> _Records to process_:
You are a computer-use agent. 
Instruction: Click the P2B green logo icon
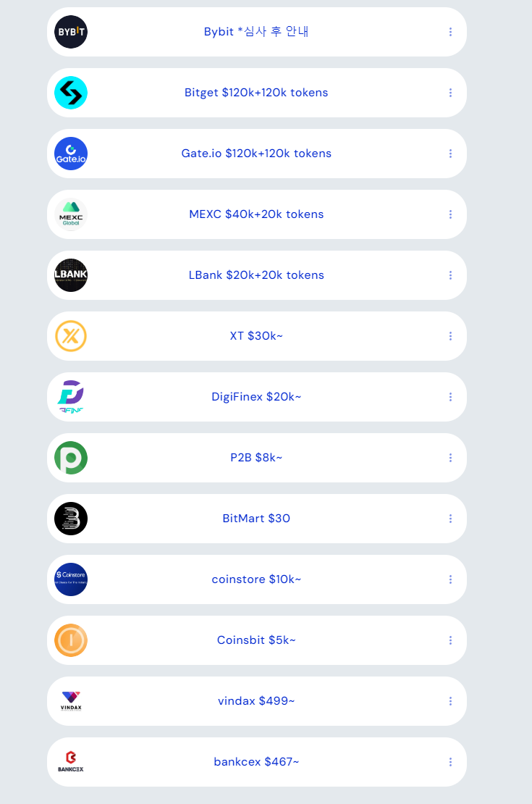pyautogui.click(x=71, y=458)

* * *

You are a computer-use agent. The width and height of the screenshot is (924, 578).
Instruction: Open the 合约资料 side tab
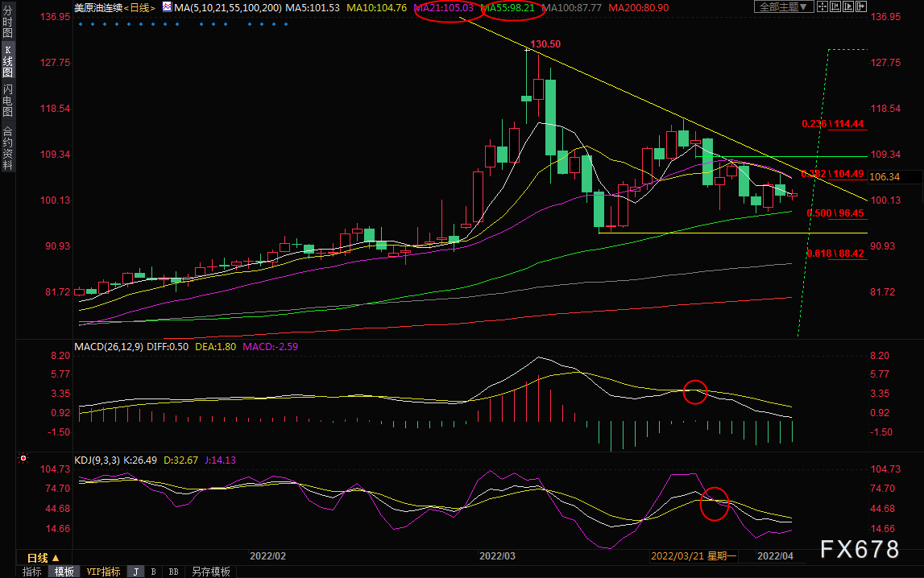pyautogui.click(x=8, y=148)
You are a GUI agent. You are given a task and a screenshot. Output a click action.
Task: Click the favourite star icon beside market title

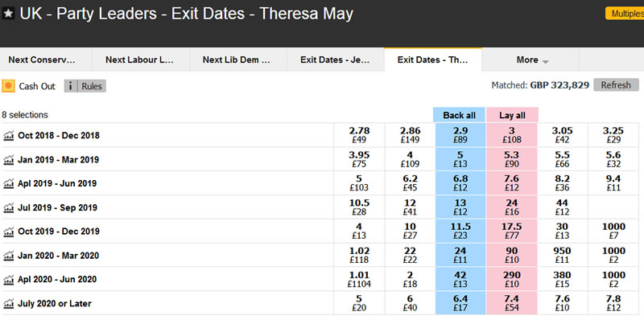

==

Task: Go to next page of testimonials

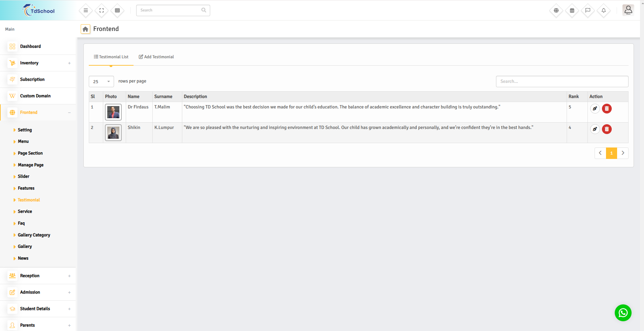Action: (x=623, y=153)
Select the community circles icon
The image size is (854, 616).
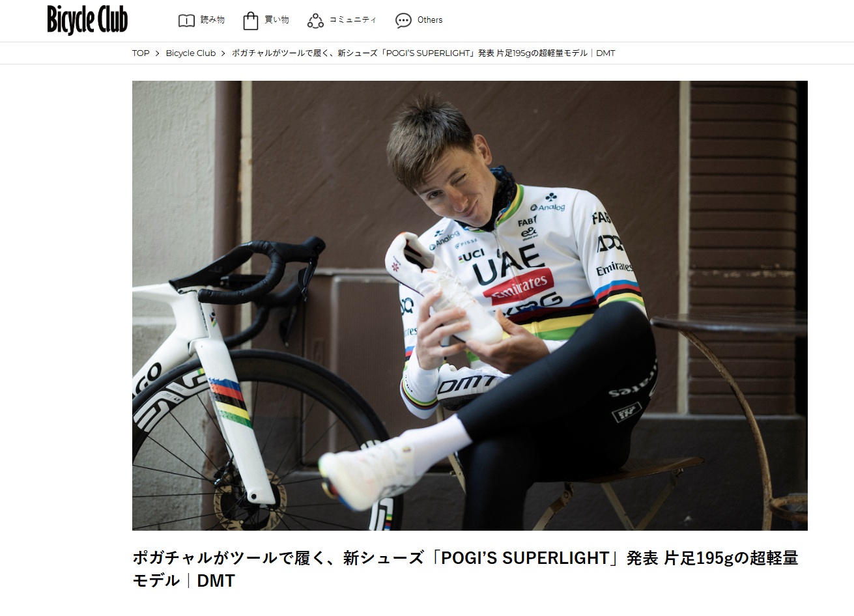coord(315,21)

> _Instructions to follow_: Copy all lines from the material that include "computer".

> _Response for this exercise_:
You are a computer-use agent. 
You are a computer-use agent. The width and height of the screenshot is (924, 578).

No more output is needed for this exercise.